[Problems and tasks]
1: Update the text on beauty from "These dots were" to "it frustrates us." so that "possession" becomes "ownership".
2: In the text on beauty and modesty, which magazine published Alan Noble's article?

Christian Reflections on Lust, Modesty, and Beauty (Part 2): A Theology of Beauty

Modesty

(Read Part 1, here)

I fear that Evangelicals don’t know how to live with beauty. We simply don’t have a category for the act of appreciating beauty. Thus every act of admiration is automatically ruled lust, and all modesty becomes focused on concealing actual beauty. This lack of appropriate categorization is part of the reason that so many of us have such shallow concepts of lust and modesty. A theology of beauty, then, is necessary for rightly understanding the concepts of lust and modesty.

These dots were connected for me in a very helpful article by my friend Alan Noble in Christ and Pop Culture Magazine. Noble discusses the struggle with beauty in terms of possession. He writes:

Evangelicals like me are terrible about understanding and promoting “modesty,” and I think a major reason for this is that men don’t know how to live with beauty without owning it. Either it’s ours, or it shouldn’t exist. So, when we see a beautiful woman, it frustrates us.

[Material]
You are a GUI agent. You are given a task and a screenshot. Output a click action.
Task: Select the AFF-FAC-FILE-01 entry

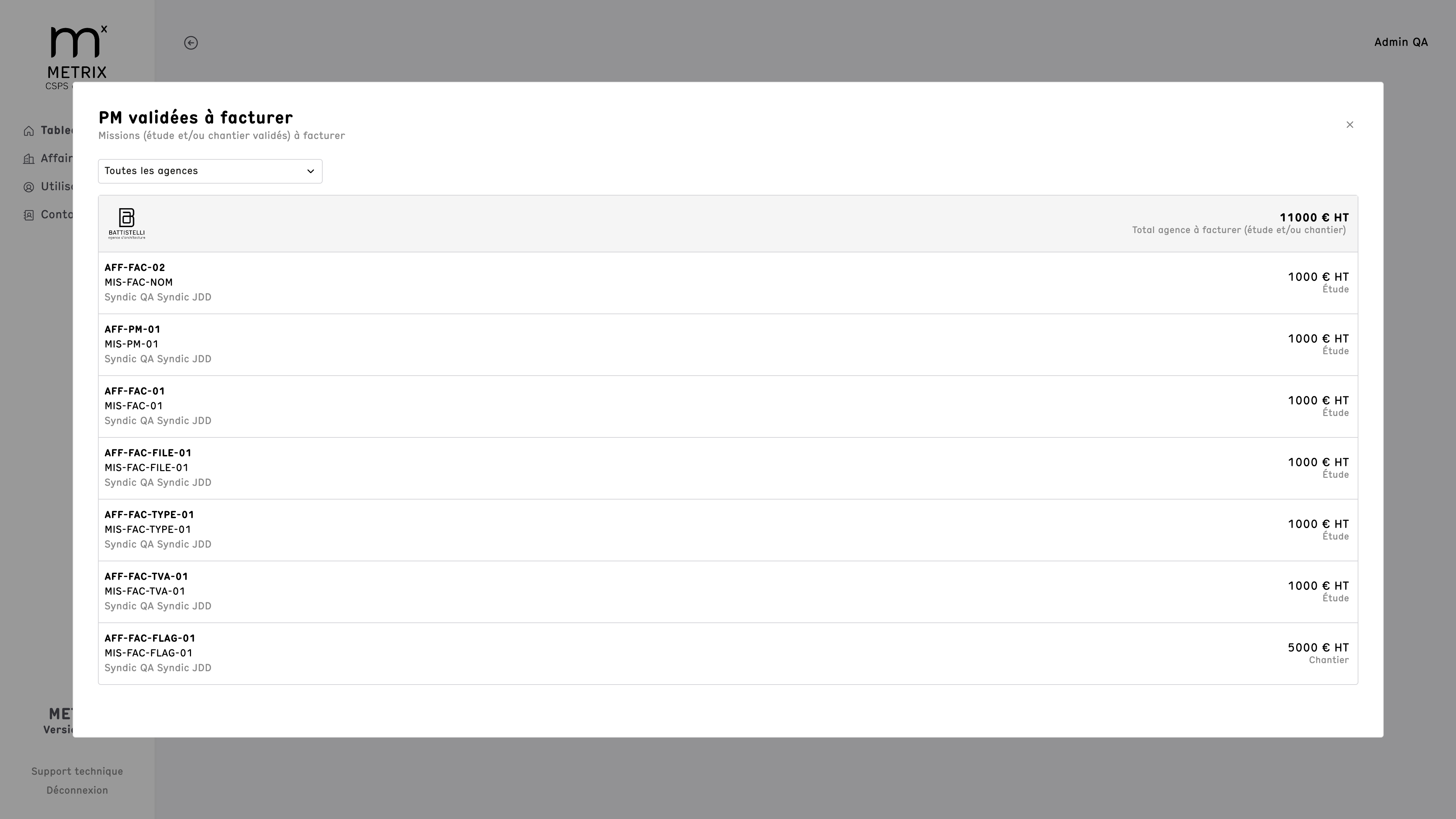coord(728,468)
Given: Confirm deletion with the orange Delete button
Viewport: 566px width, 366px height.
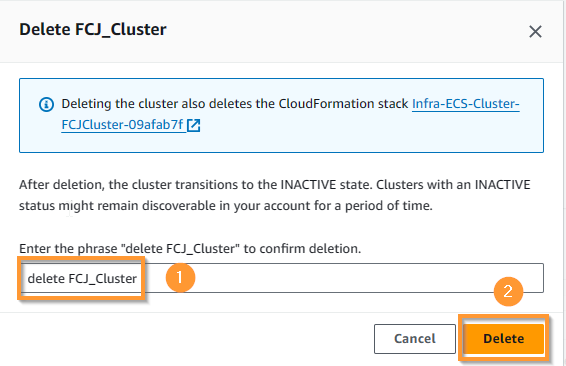Looking at the screenshot, I should [504, 339].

[Full answers]
1:
These dots were connected for me in a very helpful article by my friend Alan Noble in Christ and Pop Culture Magazine. Noble discusses the struggle with beauty in terms of ownership. He writes:

Evangelicals like me are terrible about understanding and promoting “modesty,” and I think a major reason for this is that men don’t know how to live with beauty without owning it. Either it’s ours, or it shouldn’t exist. So, when we see a beautiful woman, it frustrates us.

2: Christ and Pop Culture Magazine.